• WHAT THIS TASK INVOLVES: Nothing but the data, repeated exactly, belongs in the answer.

• DATA SHOWN:
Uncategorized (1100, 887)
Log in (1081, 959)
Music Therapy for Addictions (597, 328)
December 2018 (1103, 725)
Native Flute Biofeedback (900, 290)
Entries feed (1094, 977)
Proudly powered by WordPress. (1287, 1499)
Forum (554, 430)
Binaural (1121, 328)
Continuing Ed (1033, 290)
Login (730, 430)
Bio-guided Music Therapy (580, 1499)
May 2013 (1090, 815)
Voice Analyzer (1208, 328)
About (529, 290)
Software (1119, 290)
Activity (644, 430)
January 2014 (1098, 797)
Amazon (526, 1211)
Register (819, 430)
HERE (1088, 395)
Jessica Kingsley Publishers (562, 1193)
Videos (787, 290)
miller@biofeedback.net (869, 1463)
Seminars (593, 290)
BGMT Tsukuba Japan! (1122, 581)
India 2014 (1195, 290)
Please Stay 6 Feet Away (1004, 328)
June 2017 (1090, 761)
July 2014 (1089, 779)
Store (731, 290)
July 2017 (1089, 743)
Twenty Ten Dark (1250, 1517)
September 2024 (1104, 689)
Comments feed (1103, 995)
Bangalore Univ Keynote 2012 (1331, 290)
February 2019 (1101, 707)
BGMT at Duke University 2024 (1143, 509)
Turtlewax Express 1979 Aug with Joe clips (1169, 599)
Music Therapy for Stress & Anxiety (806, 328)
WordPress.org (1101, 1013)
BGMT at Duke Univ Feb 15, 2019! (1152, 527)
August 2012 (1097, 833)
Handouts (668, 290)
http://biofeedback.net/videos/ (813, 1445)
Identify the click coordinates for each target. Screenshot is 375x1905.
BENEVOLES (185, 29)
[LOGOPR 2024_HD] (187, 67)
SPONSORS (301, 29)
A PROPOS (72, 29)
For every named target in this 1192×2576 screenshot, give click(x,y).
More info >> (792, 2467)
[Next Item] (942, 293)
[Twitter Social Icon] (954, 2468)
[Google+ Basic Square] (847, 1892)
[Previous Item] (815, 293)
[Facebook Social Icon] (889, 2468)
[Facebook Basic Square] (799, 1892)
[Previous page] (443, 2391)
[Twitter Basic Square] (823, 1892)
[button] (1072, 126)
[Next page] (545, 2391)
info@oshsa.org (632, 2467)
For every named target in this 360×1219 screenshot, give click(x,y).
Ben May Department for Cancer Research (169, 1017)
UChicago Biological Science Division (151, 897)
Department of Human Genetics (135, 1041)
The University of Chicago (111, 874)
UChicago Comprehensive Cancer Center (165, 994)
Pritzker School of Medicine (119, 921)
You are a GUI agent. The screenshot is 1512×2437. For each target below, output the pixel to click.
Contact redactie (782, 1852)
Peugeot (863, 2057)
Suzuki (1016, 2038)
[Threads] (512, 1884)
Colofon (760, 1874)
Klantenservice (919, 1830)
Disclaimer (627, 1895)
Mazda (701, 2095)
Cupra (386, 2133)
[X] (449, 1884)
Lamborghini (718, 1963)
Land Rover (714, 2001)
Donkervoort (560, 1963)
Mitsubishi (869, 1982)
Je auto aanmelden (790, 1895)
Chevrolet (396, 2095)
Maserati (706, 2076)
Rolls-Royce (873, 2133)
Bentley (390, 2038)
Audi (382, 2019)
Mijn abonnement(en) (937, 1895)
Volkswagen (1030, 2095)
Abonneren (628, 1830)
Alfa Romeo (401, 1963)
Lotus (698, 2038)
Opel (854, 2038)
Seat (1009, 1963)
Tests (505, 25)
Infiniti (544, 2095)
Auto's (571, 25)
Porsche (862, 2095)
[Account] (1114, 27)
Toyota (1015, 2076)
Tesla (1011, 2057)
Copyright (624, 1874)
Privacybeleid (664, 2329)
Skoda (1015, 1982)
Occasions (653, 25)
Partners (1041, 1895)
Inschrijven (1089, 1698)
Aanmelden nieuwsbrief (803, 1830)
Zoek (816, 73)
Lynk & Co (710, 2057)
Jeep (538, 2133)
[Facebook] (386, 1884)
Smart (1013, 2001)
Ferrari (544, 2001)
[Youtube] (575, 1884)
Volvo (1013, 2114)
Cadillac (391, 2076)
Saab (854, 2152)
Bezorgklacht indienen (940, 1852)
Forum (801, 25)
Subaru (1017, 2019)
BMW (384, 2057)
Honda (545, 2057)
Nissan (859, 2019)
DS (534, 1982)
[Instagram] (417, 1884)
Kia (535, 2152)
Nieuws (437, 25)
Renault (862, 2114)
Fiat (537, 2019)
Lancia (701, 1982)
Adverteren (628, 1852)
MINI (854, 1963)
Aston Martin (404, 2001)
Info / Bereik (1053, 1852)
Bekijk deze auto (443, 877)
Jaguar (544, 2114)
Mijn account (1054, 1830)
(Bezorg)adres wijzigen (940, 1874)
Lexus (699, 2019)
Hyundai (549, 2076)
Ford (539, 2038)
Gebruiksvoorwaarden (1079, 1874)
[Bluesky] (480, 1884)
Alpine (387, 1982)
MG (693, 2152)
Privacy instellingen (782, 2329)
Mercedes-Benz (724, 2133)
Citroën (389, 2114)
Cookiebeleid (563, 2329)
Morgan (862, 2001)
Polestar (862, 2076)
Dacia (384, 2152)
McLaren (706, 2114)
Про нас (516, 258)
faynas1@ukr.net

• TASK RESULT:
Uncategorized (1100, 887)
Log in (1081, 959)
Music Therapy for Addictions (597, 328)
December 2018 (1103, 725)
Native Flute Biofeedback (900, 290)
Entries feed (1094, 977)
Proudly powered by WordPress. (1287, 1499)
Forum (554, 430)
Binaural (1121, 328)
Continuing Ed (1033, 290)
Login (730, 430)
Bio-guided Music Therapy (580, 1499)
May 2013 (1090, 815)
Voice Analyzer (1208, 328)
About (529, 290)
Software (1119, 290)
Activity (644, 430)
January 2014 (1098, 797)
Amazon (526, 1211)
Register (819, 430)
HERE (1088, 395)
Jessica Kingsley Publishers (562, 1193)
Videos (787, 290)
miller@biofeedback.net (869, 1463)
Seminars (593, 290)
BGMT Tsukuba Japan! (1122, 581)
India 2014 (1195, 290)
Please Stay 6 Feet Away (1004, 328)
June 2017 (1090, 761)
July 2014 (1089, 779)
Store (731, 290)
July 2017 (1089, 743)
Twenty Ten Dark (1250, 1517)
September 2024 (1104, 689)
Comments feed (1103, 995)
Bangalore Univ Keynote 2012 (1331, 290)
February 2019 (1101, 707)
BGMT at Duke University 2024 (1143, 509)
Turtlewax Express 1979 Aug with Joe clips (1169, 599)
Music Therapy for Stress & Anxiety (806, 328)
WordPress.org (1101, 1013)
BGMT at Duke Univ Feb 15, 2019! (1152, 527)
August 2012 (1097, 833)
Handouts (668, 290)
http://biofeedback.net/videos/ (813, 1445)
Identify the click coordinates for each target. Screenshot is 375x1905.
BENEVOLES (185, 29)
[LOGOPR 2024_HD] (187, 67)
SPONSORS (301, 29)
A PROPOS (72, 29)
For every named target in this 1192×2576 screenshot, give click(x,y).
More info >> (792, 2467)
[Next Item] (942, 293)
[Twitter Social Icon] (954, 2468)
[Google+ Basic Square] (847, 1892)
[Previous Item] (815, 293)
[Facebook Social Icon] (889, 2468)
[Facebook Basic Square] (799, 1892)
[Previous page] (443, 2391)
[Twitter Basic Square] (823, 1892)
[button] (1072, 126)
[Next page] (545, 2391)
info@oshsa.org (632, 2467)
For every named target in this 360×1219 screenshot, give click(x,y).
Ben May Department for Cancer Research (169, 1017)
UChicago Biological Science Division (151, 897)
Department of Human Genetics (135, 1041)
The University of Chicago (111, 874)
UChicago Comprehensive Cancer Center (165, 994)
Pritzker School of Medicine (119, 921)
You are a GUI agent. The screenshot is 1512×2437. For each target below, output the pixel to click.
Contact redactie (782, 1852)
Peugeot (863, 2057)
Suzuki (1016, 2038)
[Threads] (512, 1884)
Colofon (760, 1874)
Klantenservice (919, 1830)
Disclaimer (627, 1895)
Mazda (701, 2095)
Cupra (386, 2133)
[X] (449, 1884)
Lamborghini (718, 1963)
Land Rover (714, 2001)
Donkervoort (560, 1963)
Mitsubishi (869, 1982)
Je auto aanmelden (790, 1895)
Chevrolet (396, 2095)
Maserati (706, 2076)
Rolls-Royce (873, 2133)
Bentley (390, 2038)
Audi (382, 2019)
Mijn abonnement(en) (937, 1895)
Volkswagen (1030, 2095)
Abonneren (628, 1830)
Alfa Romeo (401, 1963)
Lotus (698, 2038)
Opel (854, 2038)
Seat (1009, 1963)
Tests (505, 25)
Infiniti (544, 2095)
Auto's (571, 25)
Porsche (862, 2095)
[Account] (1114, 27)
Toyota (1015, 2076)
Tesla (1011, 2057)
Copyright (624, 1874)
Privacybeleid (664, 2329)
Skoda (1015, 1982)
Occasions (653, 25)
Partners (1041, 1895)
Inschrijven (1089, 1698)
Aanmelden nieuwsbrief (803, 1830)
Zoek (816, 73)
Lynk & Co (710, 2057)
Jeep (538, 2133)
[Facebook] (386, 1884)
Smart (1013, 2001)
Ferrari (544, 2001)
[Youtube] (575, 1884)
Volvo (1013, 2114)
Cadillac (391, 2076)
Saab (854, 2152)
Bezorgklacht indienen (940, 1852)
Forum (801, 25)
Subaru (1017, 2019)
BMW (384, 2057)
Honda (545, 2057)
Nissan (859, 2019)
DS (534, 1982)
[Instagram] (417, 1884)
Kia (535, 2152)
Nieuws (437, 25)
Renault (862, 2114)
Fiat (537, 2019)
Lancia (701, 1982)
Adverteren (628, 1852)
MINI (854, 1963)
Aston Martin (404, 2001)
Info / Bereik (1053, 1852)
Bekijk deze auto (443, 877)
Jaguar (544, 2114)
Mijn account (1054, 1830)
(Bezorg)adres wijzigen (940, 1874)
Lexus (699, 2019)
Hyundai (549, 2076)
Ford (539, 2038)
Gebruiksvoorwaarden (1079, 1874)
[Bluesky] (480, 1884)
Alpine (387, 1982)
MG (693, 2152)
Privacy instellingen (782, 2329)
Mercedes-Benz (724, 2133)
Citroën (389, 2114)
Cookiebeleid (563, 2329)
Morgan (862, 2001)
Polestar (862, 2076)
Dacia (384, 2152)
McLaren (706, 2114)
Про нас (516, 258)
faynas1@ukr.net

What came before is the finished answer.